WHEN THOUGHTS KEEP TURNING
ANXIETY & OVERTHINKING
Anxiety is a signal. Not a sentence.
Everyone feels it. Anxiety is the body’s way of saying, “Something matters.” It becomes overwhelming when we start fearing the feeling itself. Here, we learn to listen differently and find steady ground again.
THE IMPACT OF ANXIETY
NO MIND SHOULD LIVE AT FULL VOLUME.
It’s Thursday evening in Lincoln Park. Evan walks his Aussie doodle past the skyline, gold light bouncing off glass.
He looks composed and capable, until a small worry flickers. A new parking garage, a code he might forget. The tension in his chest isn’t about parking; it’s the old fear of doing something wrong and being blamed.
Anxiety shows up through the body, the mind, and behavior. Knowing how each part works can help you notice what’s actually happening instead of feeling lost in it.
LIVING WITH ANXIETY IS BALANCING ACT OF BEARING DISCOMFORT AND TAKING ACTION
ANATOMY OF ANXIETY
PHYSICAL
Your body sounds the first alarm. You notice a tight chest, shallow breath, racing heart. These sensations are old survival systems doing their job.
COGNITIVE
Thoughts start spinning. The mind predicts, plans, and rehearses, searching for safety through control.
BEHAVIORAL
You react. Maybe you avoid, overprepare, scroll, or shut down. The pattern reinforces itself until awareness breaks the loop.
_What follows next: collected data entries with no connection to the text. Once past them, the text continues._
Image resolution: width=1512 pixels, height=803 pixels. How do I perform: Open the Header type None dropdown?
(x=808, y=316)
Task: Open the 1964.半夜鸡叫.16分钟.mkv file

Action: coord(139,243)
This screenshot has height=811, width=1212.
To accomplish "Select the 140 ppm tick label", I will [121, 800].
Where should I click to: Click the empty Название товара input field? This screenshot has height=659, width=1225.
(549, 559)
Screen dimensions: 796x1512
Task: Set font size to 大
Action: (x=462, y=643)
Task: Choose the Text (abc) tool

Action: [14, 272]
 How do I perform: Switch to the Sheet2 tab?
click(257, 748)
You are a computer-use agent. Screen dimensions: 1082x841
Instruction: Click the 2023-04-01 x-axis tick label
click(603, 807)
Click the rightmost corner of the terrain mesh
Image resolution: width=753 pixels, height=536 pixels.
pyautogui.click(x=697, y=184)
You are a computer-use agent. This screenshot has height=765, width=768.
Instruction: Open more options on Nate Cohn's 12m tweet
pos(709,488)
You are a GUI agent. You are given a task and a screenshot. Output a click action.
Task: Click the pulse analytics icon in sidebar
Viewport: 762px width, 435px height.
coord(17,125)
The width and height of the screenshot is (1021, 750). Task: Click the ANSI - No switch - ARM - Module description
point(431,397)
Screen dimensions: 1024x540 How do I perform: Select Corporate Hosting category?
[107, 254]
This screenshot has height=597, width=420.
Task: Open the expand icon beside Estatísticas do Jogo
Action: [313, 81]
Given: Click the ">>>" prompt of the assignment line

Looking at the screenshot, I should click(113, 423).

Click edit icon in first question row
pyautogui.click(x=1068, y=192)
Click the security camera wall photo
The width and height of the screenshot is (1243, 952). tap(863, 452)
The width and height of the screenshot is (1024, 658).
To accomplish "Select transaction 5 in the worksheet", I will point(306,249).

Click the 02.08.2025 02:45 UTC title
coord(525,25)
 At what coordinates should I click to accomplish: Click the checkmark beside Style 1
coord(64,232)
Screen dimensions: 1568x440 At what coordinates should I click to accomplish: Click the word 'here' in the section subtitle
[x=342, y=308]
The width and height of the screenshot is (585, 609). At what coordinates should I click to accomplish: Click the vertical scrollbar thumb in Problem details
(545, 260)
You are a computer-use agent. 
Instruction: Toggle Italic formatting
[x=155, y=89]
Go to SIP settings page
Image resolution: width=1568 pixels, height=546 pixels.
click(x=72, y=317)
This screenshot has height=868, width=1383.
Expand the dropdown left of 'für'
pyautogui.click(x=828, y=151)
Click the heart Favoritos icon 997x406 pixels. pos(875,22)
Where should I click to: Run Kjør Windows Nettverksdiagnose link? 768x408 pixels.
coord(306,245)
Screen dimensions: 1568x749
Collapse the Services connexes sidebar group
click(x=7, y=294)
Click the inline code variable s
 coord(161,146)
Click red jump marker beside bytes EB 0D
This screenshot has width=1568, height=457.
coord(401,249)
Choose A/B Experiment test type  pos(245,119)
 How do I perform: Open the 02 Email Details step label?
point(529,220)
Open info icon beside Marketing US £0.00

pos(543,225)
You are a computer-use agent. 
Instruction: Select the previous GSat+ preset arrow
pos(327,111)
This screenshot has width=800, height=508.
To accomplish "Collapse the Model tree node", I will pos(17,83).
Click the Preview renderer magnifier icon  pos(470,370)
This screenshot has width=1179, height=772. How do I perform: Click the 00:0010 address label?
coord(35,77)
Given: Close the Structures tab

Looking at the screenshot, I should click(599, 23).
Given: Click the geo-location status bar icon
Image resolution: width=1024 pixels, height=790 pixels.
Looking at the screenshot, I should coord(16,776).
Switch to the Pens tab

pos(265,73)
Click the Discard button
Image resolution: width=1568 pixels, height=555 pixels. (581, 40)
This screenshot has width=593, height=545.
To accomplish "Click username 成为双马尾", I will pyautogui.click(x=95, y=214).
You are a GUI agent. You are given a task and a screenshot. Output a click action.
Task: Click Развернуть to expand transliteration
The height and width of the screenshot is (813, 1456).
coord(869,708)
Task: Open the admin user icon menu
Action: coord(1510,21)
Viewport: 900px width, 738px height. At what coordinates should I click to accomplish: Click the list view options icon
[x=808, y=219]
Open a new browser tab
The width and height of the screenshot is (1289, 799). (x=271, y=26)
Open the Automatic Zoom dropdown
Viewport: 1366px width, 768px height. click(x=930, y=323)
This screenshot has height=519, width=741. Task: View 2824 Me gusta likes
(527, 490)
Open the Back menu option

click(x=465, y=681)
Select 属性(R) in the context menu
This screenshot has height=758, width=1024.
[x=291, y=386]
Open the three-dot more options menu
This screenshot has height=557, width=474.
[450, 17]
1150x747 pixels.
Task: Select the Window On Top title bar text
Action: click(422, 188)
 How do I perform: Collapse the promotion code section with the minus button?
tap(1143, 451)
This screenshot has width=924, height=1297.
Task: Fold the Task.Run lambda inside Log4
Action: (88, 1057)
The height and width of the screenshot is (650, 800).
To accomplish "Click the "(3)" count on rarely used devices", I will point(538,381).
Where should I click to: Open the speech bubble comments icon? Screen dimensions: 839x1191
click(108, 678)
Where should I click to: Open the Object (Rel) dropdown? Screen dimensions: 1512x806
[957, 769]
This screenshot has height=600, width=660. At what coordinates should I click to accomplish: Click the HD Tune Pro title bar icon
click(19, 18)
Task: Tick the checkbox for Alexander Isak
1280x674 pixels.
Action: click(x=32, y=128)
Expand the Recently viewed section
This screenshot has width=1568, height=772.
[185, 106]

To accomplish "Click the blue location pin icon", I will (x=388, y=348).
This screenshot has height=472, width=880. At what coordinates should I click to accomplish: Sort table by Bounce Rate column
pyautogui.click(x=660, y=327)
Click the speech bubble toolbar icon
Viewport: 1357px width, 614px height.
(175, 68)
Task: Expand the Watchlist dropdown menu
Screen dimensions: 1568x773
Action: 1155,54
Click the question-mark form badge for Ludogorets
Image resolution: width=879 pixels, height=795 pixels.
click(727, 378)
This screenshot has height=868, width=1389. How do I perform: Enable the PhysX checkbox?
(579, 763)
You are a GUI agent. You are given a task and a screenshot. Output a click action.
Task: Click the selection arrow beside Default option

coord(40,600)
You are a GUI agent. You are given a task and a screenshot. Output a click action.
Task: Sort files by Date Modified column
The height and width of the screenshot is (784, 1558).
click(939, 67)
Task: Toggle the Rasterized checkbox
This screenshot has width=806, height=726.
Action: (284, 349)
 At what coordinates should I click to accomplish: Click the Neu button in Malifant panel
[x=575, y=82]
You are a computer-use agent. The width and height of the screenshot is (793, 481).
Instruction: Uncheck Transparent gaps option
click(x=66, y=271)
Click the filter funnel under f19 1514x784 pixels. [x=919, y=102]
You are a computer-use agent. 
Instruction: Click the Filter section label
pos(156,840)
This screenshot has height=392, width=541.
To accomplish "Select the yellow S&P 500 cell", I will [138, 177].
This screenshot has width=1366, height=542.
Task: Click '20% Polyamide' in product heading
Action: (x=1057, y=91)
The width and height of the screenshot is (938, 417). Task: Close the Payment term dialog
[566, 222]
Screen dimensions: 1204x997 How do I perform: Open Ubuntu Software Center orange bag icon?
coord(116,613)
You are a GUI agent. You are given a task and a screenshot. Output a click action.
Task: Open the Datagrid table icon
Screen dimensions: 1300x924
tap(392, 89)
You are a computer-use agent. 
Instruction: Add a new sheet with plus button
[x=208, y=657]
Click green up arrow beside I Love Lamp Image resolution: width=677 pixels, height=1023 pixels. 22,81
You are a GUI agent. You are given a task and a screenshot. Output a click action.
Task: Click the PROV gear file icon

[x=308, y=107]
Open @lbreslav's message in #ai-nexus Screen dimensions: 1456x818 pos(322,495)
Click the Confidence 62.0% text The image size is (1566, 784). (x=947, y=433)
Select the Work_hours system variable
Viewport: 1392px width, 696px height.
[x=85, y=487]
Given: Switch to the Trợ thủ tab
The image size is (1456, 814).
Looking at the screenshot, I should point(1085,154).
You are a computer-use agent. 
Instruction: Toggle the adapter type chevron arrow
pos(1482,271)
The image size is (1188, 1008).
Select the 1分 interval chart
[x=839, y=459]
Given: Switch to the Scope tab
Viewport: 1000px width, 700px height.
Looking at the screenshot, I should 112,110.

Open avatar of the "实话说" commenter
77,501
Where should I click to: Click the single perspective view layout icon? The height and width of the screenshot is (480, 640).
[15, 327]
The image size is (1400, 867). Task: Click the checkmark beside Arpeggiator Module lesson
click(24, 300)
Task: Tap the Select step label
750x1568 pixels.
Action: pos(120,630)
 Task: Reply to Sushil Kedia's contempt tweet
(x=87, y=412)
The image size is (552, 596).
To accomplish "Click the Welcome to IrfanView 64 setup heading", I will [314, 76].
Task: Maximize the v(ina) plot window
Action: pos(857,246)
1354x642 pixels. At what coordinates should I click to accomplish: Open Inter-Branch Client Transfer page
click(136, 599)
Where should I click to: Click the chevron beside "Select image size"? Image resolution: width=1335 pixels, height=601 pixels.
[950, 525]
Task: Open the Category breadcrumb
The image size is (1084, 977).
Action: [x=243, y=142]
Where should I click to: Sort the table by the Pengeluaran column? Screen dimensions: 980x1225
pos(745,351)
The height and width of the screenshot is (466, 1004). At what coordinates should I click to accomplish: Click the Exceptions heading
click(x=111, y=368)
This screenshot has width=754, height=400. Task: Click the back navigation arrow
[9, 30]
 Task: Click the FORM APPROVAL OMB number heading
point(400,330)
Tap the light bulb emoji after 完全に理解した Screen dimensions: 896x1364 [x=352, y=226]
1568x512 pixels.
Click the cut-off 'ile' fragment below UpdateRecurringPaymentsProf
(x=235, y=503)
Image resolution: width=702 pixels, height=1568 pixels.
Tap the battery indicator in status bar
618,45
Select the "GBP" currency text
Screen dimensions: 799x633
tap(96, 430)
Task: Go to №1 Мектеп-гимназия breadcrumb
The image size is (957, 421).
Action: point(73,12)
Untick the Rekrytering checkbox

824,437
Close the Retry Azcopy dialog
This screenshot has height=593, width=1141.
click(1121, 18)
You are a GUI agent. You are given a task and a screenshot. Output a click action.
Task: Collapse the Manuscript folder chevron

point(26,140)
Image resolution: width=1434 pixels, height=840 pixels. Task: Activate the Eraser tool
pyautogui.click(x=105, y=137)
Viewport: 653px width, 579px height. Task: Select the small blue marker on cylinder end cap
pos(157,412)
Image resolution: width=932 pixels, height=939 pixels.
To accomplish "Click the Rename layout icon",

What This Experience Looks Like
For Evan, anxiety doesn’t crash in like a storm; it hums quietly underneath the day. It shows up in small hesitations—rereading an email before he hits send, checking his calendar twice before leaving the office, wondering if his friends are pulling away or just busy. It’s not constant panic; it’s a soft vigilance that never quite turns off.
He’s not alone. Many people I work with describe that same background hum—restlessness, irritability, overcommitment, or that faint dread that follows them into every room. It’s the body asking for safety in a world that keeps demanding more performance.
For many LGBTQ+ people, that hum carries an extra frequency. Chronic exposure to stigma, misgendering, and public hostility trains the body to expect threat even in quiet moments. Anxiety becomes the static that forms around vigilance.
In our work, we name those forces and treat them as part of the problem, not a personal failure. Practically, that means validating the social realities that shape nervous-system responses, building body-first regulation skills that reduce arousal, and co-designing strategies to restore safety in relationships and environments.